- [OBJETIVO DEL EJERCICIO] ¿En cuántas líneas de las entradas aparece la cadena "screenshot"? Cuéntalas distinguiendo mayúsculas de minúsculas y da solo el número.

- [MATERIAL PROPORCIONADO]
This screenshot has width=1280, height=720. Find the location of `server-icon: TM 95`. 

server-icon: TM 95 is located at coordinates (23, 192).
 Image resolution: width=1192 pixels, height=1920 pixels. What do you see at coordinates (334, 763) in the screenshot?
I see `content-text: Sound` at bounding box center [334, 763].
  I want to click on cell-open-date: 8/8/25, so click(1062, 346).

- [SOLUCIÓN DE LA TAREA] 2